Christmas is the busiest time of the year for everyone. There’s so much to do, especially if you are planning to have family and loved ones visit this year. The tree needs to be decorated, there’s planning and shopping for gifts to do, there’s food and baking to prepare for…the list goes on.

What about your pets though, particularly cats? A reality all cat owners must face is a huge number of hazards to watch out for during this busy time of the year. Luckily, we have some cat care-based solutions. These tips will help you both enjoy the holiday season without throwing an emergency trip to your veterinarian into the mix!

Problem #1: Christmas Trees

Who doesn’t love Christmas trees? They’re a classic symbol of the Christmas season. Unfortunately, your cat is also a fan of them. It’s hard to keep a cat from playing with Christmas trees and their decorations. Glass balls, garlands, beads, fake snow, ribbons, strings of Christmas lights, candy canes…you name it, it’s all hazardous for kitty. Your kitty may also get the bright idea to climb up and into the tree!

The type of tree you decide to decorate can also pose problems. If you chose to put a real tree in your home for Christmas, your kitty may want to drink the water from the tree stand which contains tree oils that are toxic to cats. Accidents such as bowel obstructions and poisoning can happen when Christmas trees and cats are mixed together, leading to an emergency trip to the veterinary hospital.

Solutions: Aside from keeping a close eye on your kitty during the day, it’s best to put up your tree in a confined room where the door can be shut. Keep your kitty distracted while the tree is being decorated by providing them with toys and even a few treats away from the excitement. You may even need to put kitty in a separate room with the door shut when it’s time to decorate. You will need to confine your kitty away from the tree whenever you are not at home or sleeping as well.

If your cat’s encounter with a Christmas tree is unavoidable, there are ways to cat-proof your tree. Try using a citrus repellant to spray on or near the tree; it can add a pleasant smell for you and keep your cat away (cats hate citrus smells!).
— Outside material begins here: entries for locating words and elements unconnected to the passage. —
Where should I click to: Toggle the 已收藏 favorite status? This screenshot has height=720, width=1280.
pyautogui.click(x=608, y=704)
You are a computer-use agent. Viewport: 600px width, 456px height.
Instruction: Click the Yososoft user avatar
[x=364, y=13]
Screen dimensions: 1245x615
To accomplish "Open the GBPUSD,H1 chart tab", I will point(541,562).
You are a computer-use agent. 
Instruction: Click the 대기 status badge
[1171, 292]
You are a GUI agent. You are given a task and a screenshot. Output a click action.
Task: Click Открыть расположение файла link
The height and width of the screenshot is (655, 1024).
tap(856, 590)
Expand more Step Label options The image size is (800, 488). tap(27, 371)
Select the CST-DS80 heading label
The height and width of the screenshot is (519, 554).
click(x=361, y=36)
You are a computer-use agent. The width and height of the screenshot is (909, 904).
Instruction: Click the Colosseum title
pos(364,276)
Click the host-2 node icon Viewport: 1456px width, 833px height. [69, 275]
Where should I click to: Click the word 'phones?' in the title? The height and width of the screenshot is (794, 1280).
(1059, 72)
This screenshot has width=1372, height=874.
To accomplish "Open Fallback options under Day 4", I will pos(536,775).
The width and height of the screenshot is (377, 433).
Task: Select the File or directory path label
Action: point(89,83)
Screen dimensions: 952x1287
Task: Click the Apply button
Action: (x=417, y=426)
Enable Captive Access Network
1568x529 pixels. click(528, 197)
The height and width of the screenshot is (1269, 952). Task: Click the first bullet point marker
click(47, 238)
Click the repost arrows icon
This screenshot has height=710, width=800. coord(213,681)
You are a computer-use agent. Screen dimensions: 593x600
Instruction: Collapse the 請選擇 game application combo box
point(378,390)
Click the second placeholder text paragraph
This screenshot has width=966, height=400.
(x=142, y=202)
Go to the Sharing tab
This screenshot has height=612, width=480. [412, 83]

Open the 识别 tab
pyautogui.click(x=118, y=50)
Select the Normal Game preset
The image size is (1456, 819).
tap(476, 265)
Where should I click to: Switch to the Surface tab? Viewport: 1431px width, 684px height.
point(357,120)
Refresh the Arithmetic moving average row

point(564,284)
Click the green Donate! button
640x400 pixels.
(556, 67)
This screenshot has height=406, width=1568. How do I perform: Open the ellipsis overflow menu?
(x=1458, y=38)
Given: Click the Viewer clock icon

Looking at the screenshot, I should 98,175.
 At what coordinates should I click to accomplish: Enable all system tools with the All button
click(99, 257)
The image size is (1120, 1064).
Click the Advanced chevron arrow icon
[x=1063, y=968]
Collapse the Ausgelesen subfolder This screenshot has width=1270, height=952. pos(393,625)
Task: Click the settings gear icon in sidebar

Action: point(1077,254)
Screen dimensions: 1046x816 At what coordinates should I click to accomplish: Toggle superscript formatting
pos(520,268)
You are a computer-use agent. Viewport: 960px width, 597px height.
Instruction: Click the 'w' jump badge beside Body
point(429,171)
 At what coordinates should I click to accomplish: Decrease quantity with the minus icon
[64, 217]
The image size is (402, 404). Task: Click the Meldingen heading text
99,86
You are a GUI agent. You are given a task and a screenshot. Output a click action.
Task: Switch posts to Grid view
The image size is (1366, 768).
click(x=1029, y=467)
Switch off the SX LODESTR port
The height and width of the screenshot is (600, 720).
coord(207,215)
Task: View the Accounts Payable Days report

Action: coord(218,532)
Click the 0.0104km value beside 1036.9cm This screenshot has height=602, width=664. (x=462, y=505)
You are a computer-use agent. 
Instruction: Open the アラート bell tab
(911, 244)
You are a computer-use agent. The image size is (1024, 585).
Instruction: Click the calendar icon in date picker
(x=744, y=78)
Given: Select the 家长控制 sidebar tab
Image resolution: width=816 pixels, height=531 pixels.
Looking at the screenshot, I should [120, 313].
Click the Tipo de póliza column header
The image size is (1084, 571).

You may need to re-apply the spray whenever necessary. If you insist on using a real tree for Christmas, find a covered tree stand to keep any kitten from drinking the water out of it or conceal your current one.

One creative solution we can offer is to vary your form of Christmas tree this year. For example, if you own a lot of books, why not make a book tree this year? There are lots of great ideas for how to make a book tree online if you don’t know already. You can set it up wherever your kitty can’t reach, leaving you ample room for decoration!

Speaking of such… let’s talk about ornaments for a minute.

Problem #2: Decorations

We’re not only talking about the ones you find on a Christmas tree, but also around the rest of the house. Tinsel is still sold in stores and used as a decoration, but it’s the number one hazard for cats! Basically, anything that glitters, glows, dangles, and spins will all convince kitty to play. Even the ribbons on top of your Christmas presents under the tree can be a choking hazard.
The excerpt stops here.